Die extreme Rechte präsentiert ein reaktionäres Programm für eine reaktionäre Umgestaltung der bürgerlichen Gesellschaft als Ganzes, wobei sie natürlich den Kapitalismus bewahrt und verteidigt.

Unser Programm muss ein Programm für die revolutionäre, sozialistische Umgestaltung der Gesellschaft als Ganzes sein. Und es muss ein internationales Programm sein, ein Programm für die globale Revolution, denn der Sozialismus kann und wird nur auf internationaler Ebene aufgebaut werden – oder überhaupt nicht.

Wenn wir für ein solches Programm kämpfen wollen, müssen wir auch dafür eintreten, die Mittel zu seiner Umsetzung zu schaffen. Das ist die Schaffung einer neuen, revolutionären Internationale.

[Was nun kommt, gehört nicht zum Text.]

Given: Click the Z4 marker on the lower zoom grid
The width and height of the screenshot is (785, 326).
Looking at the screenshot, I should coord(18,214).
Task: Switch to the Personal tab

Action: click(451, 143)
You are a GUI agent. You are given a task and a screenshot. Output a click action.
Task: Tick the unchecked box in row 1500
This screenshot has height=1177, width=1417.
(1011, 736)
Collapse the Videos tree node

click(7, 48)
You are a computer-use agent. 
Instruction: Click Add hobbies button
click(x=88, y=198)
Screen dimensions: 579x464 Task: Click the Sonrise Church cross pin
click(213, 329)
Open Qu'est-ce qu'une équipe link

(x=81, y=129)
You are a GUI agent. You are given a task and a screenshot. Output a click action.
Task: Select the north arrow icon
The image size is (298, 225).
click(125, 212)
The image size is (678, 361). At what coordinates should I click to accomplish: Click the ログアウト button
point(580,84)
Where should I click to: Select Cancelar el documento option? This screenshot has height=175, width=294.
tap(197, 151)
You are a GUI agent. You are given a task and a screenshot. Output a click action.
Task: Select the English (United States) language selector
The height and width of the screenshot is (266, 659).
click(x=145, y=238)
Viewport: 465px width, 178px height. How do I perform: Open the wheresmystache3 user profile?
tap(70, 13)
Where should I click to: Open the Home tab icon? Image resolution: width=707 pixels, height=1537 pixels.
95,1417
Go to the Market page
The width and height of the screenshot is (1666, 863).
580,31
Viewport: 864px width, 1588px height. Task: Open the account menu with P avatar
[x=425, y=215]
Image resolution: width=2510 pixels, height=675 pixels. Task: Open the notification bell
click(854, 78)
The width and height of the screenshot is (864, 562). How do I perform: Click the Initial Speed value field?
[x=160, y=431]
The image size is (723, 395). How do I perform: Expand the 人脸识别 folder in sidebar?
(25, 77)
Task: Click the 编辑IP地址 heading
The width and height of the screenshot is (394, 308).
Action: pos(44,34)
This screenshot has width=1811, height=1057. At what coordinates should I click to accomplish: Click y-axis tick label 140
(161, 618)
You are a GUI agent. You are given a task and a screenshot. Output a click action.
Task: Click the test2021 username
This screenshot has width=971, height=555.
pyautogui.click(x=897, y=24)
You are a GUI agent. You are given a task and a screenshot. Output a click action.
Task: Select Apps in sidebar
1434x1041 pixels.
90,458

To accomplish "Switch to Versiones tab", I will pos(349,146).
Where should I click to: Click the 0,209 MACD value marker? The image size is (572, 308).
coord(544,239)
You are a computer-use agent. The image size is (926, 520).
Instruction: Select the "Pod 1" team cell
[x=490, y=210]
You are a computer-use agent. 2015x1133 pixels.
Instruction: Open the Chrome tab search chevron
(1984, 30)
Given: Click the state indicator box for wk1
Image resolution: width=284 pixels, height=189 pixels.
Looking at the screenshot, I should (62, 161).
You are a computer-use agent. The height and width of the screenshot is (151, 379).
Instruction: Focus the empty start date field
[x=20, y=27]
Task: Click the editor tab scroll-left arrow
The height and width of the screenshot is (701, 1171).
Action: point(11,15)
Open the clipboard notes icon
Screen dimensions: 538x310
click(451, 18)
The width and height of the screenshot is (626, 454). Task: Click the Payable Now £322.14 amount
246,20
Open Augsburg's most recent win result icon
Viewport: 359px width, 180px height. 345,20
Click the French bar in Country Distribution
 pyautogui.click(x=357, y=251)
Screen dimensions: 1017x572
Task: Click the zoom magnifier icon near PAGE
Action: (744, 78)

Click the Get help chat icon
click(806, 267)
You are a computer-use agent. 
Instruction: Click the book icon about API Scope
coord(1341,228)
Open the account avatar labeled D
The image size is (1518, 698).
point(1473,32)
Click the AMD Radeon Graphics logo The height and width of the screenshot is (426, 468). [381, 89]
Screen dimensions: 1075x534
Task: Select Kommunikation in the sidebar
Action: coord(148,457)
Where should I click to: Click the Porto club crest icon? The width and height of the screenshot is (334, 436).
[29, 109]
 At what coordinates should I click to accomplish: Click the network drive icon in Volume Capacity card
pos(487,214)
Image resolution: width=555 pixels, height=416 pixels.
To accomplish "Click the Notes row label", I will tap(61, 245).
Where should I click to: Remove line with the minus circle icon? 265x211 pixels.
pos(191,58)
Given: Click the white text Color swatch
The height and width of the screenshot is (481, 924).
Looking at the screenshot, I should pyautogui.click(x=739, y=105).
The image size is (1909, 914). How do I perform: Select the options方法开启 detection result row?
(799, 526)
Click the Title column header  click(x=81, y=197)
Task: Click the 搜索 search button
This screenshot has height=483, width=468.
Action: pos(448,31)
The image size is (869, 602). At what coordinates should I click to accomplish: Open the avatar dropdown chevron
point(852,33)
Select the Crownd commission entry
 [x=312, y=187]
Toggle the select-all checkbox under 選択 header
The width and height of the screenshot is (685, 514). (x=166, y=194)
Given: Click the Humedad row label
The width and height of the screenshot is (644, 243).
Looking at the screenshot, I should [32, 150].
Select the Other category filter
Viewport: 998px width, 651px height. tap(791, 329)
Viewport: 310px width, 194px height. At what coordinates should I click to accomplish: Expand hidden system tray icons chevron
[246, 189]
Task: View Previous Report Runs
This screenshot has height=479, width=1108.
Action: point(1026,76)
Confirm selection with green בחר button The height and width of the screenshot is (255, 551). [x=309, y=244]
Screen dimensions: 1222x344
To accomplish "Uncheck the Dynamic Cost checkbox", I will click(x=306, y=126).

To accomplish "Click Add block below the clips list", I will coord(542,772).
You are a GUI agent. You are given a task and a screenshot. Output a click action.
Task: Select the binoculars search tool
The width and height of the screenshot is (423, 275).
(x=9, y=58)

Im letzten Jahr haben die ITO, die LIS und unsere Organisation, die Liga für die Fünfte Internationale, eine sehr weit reichendes  gemeinsames Verständnis von der aktuellen globalen Situation entwickelt, die durch einen Kampf der imperialistischen Mächte um die Neuaufteilung der Welt gekennzeichnet ist. Wir haben eine tiefgreifende Übereinstimmung über einige der Schlüsselfragen des internationalen Klassenkampfes, den Krieg in der Ukraine und den palästinensischen Befreiungskampf gegen den von den imperialistischen Mächten unterstützten israelischen Völkermord erzielt.

Wir wollen noch weiter gehen. Wir sind uns einig, dass Revolutionär:innen international auf der Grundlage eines prinzipientreuen revolutionären Programms und einer gesunden Aufbaumethode neu gruppiert werden müssen. Wir sind uns bewusst, dass eine solche Organisation noch weit von dem entfernt wäre, was wir brauchen, nämlich eine neue revolutionäre Internationale – aber es wäre eine größere und politisch stärkere internationale Tendenz, die für dieses Ziel kämpft, für die Aufgabe unserer Zeit – die Überwindung der Führungskrise.